Problem:
Copy out all of the material below, word for word.

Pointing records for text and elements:
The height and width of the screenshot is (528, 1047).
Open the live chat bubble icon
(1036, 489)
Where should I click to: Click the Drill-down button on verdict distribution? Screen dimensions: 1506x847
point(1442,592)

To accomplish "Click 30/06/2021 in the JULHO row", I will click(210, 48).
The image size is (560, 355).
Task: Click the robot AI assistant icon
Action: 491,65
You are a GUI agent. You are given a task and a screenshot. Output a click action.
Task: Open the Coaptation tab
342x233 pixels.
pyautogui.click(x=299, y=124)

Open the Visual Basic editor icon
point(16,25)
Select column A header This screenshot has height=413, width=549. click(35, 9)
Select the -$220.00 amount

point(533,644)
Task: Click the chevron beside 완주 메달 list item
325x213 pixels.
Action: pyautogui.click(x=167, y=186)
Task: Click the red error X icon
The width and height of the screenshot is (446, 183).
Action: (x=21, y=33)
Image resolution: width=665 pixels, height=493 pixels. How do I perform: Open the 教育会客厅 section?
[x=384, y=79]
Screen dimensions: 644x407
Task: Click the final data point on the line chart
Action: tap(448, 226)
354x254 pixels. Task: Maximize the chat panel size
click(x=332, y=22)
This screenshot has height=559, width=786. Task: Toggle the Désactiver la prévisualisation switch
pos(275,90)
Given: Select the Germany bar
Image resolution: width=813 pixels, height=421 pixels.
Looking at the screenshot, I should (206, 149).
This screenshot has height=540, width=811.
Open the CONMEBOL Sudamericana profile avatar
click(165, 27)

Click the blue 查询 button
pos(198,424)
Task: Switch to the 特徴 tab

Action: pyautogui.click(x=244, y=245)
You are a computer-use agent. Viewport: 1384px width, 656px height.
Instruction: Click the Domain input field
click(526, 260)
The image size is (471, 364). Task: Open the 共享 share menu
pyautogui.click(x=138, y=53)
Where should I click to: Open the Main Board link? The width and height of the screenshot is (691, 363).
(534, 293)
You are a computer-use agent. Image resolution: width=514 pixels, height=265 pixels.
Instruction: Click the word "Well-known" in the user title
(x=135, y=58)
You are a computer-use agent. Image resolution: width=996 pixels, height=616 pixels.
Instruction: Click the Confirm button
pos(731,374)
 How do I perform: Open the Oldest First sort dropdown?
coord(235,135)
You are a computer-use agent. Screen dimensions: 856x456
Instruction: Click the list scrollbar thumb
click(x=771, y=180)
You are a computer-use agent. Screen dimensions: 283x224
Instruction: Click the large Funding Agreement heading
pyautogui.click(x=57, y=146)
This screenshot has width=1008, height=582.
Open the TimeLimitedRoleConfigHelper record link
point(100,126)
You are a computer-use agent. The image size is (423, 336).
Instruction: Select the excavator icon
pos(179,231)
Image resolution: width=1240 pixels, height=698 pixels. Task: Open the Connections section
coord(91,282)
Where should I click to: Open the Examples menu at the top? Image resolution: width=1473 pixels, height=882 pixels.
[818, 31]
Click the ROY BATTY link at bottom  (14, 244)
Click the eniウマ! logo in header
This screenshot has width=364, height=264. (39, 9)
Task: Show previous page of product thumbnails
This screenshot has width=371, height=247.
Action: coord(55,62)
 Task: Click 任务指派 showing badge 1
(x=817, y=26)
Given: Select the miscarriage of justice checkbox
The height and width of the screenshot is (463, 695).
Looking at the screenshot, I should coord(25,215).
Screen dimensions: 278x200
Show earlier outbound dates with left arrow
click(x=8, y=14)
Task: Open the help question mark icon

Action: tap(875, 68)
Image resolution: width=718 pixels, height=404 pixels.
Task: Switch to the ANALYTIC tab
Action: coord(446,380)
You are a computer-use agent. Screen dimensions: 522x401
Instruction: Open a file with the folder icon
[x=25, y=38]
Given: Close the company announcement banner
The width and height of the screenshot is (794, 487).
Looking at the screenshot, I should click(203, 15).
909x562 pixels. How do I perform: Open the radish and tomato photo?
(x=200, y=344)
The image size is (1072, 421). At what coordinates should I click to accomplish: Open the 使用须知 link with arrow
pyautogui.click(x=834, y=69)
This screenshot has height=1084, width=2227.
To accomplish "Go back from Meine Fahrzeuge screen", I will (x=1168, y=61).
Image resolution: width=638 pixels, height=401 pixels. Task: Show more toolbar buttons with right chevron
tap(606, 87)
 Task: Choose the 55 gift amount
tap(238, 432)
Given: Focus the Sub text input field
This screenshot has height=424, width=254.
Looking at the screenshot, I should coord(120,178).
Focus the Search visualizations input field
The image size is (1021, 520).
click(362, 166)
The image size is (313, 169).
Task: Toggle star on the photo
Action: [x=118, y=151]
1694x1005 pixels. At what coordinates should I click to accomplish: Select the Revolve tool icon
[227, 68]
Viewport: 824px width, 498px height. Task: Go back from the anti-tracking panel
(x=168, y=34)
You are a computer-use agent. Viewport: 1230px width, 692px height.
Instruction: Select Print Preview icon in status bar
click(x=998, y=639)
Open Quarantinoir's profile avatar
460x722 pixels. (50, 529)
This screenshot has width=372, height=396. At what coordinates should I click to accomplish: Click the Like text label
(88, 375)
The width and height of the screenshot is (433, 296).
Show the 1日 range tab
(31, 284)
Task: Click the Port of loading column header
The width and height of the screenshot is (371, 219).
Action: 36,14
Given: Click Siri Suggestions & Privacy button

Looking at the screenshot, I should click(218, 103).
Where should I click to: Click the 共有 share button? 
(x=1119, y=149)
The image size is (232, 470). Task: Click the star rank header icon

Answer in full:
The height and width of the screenshot is (528, 1047).
Open the live chat bubble icon
(1036, 489)
Where should I click to: Click the Drill-down button on verdict distribution? Screen dimensions: 1506x847
point(1442,592)

To accomplish "Click 30/06/2021 in the JULHO row", I will click(210, 48).
The image size is (560, 355).
Task: Click the robot AI assistant icon
Action: 491,65
You are a GUI agent. You are given a task and a screenshot. Output a click action.
Task: Open the Coaptation tab
342x233 pixels.
pyautogui.click(x=299, y=124)

Open the Visual Basic editor icon
point(16,25)
Select column A header This screenshot has height=413, width=549. click(35, 9)
Select the -$220.00 amount

point(533,644)
Task: Click the chevron beside 완주 메달 list item
325x213 pixels.
Action: pyautogui.click(x=167, y=186)
Task: Click the red error X icon
The width and height of the screenshot is (446, 183).
Action: (x=21, y=33)
Image resolution: width=665 pixels, height=493 pixels. How do I perform: Open the 教育会客厅 section?
[x=384, y=79]
Screen dimensions: 644x407
Task: Click the final data point on the line chart
Action: tap(448, 226)
354x254 pixels. Task: Maximize the chat panel size
click(x=332, y=22)
This screenshot has height=559, width=786. Task: Toggle the Désactiver la prévisualisation switch
pos(275,90)
Given: Select the Germany bar
Image resolution: width=813 pixels, height=421 pixels.
Looking at the screenshot, I should (206, 149).
This screenshot has height=540, width=811.
Open the CONMEBOL Sudamericana profile avatar
click(165, 27)

Click the blue 查询 button
pos(198,424)
Task: Switch to the 特徴 tab

Action: pyautogui.click(x=244, y=245)
You are a computer-use agent. Viewport: 1384px width, 656px height.
Instruction: Click the Domain input field
click(526, 260)
The image size is (471, 364). Task: Open the 共享 share menu
pyautogui.click(x=138, y=53)
Where should I click to: Open the Main Board link? The width and height of the screenshot is (691, 363).
(534, 293)
You are a computer-use agent. Image resolution: width=514 pixels, height=265 pixels.
Instruction: Click the word "Well-known" in the user title
(x=135, y=58)
You are a computer-use agent. Image resolution: width=996 pixels, height=616 pixels.
Instruction: Click the Confirm button
pos(731,374)
 How do I perform: Open the Oldest First sort dropdown?
coord(235,135)
You are a computer-use agent. Screen dimensions: 856x456
Instruction: Click the list scrollbar thumb
click(x=771, y=180)
You are a computer-use agent. Screen dimensions: 283x224
Instruction: Click the large Funding Agreement heading
pyautogui.click(x=57, y=146)
This screenshot has width=1008, height=582.
Open the TimeLimitedRoleConfigHelper record link
point(100,126)
You are a computer-use agent. The image size is (423, 336).
Instruction: Select the excavator icon
pos(179,231)
Image resolution: width=1240 pixels, height=698 pixels. Task: Open the Connections section
coord(91,282)
Where should I click to: Open the Examples menu at the top? Image resolution: width=1473 pixels, height=882 pixels.
[818, 31]
Click the ROY BATTY link at bottom  (14, 244)
Click the eniウマ! logo in header
This screenshot has width=364, height=264. (39, 9)
Task: Show previous page of product thumbnails
This screenshot has width=371, height=247.
Action: coord(55,62)
 Task: Click 任务指派 showing badge 1
(x=817, y=26)
Given: Select the miscarriage of justice checkbox
The height and width of the screenshot is (463, 695).
Looking at the screenshot, I should coord(25,215).
Screen dimensions: 278x200
Show earlier outbound dates with left arrow
click(x=8, y=14)
Task: Open the help question mark icon

Action: tap(875, 68)
Image resolution: width=718 pixels, height=404 pixels.
Task: Switch to the ANALYTIC tab
Action: coord(446,380)
You are a computer-use agent. Screen dimensions: 522x401
Instruction: Open a file with the folder icon
[x=25, y=38]
Given: Close the company announcement banner
The width and height of the screenshot is (794, 487).
Looking at the screenshot, I should click(203, 15).
909x562 pixels. How do I perform: Open the radish and tomato photo?
(x=200, y=344)
The image size is (1072, 421). At what coordinates should I click to accomplish: Open the 使用须知 link with arrow
pyautogui.click(x=834, y=69)
This screenshot has height=1084, width=2227.
To accomplish "Go back from Meine Fahrzeuge screen", I will (x=1168, y=61).
Image resolution: width=638 pixels, height=401 pixels. Task: Show more toolbar buttons with right chevron
tap(606, 87)
 Task: Choose the 55 gift amount
tap(238, 432)
Given: Focus the Sub text input field
This screenshot has height=424, width=254.
Looking at the screenshot, I should coord(120,178).
Focus the Search visualizations input field
The image size is (1021, 520).
click(362, 166)
The image size is (313, 169).
Task: Toggle star on the photo
Action: [x=118, y=151]
1694x1005 pixels. At what coordinates should I click to accomplish: Select the Revolve tool icon
[227, 68]
Viewport: 824px width, 498px height. Task: Go back from the anti-tracking panel
(x=168, y=34)
You are a computer-use agent. Viewport: 1230px width, 692px height.
Instruction: Select Print Preview icon in status bar
click(x=998, y=639)
Open Quarantinoir's profile avatar
460x722 pixels. (50, 529)
This screenshot has width=372, height=396. At what coordinates should I click to accomplish: Click the Like text label
(88, 375)
The width and height of the screenshot is (433, 296).
Show the 1日 range tab
(31, 284)
Task: Click the Port of loading column header
The width and height of the screenshot is (371, 219).
Action: 36,14
Given: Click Siri Suggestions & Privacy button

Looking at the screenshot, I should click(218, 103).
Where should I click to: Click the 共有 share button? 
(x=1119, y=149)
The image size is (232, 470). Task: Click the star rank header icon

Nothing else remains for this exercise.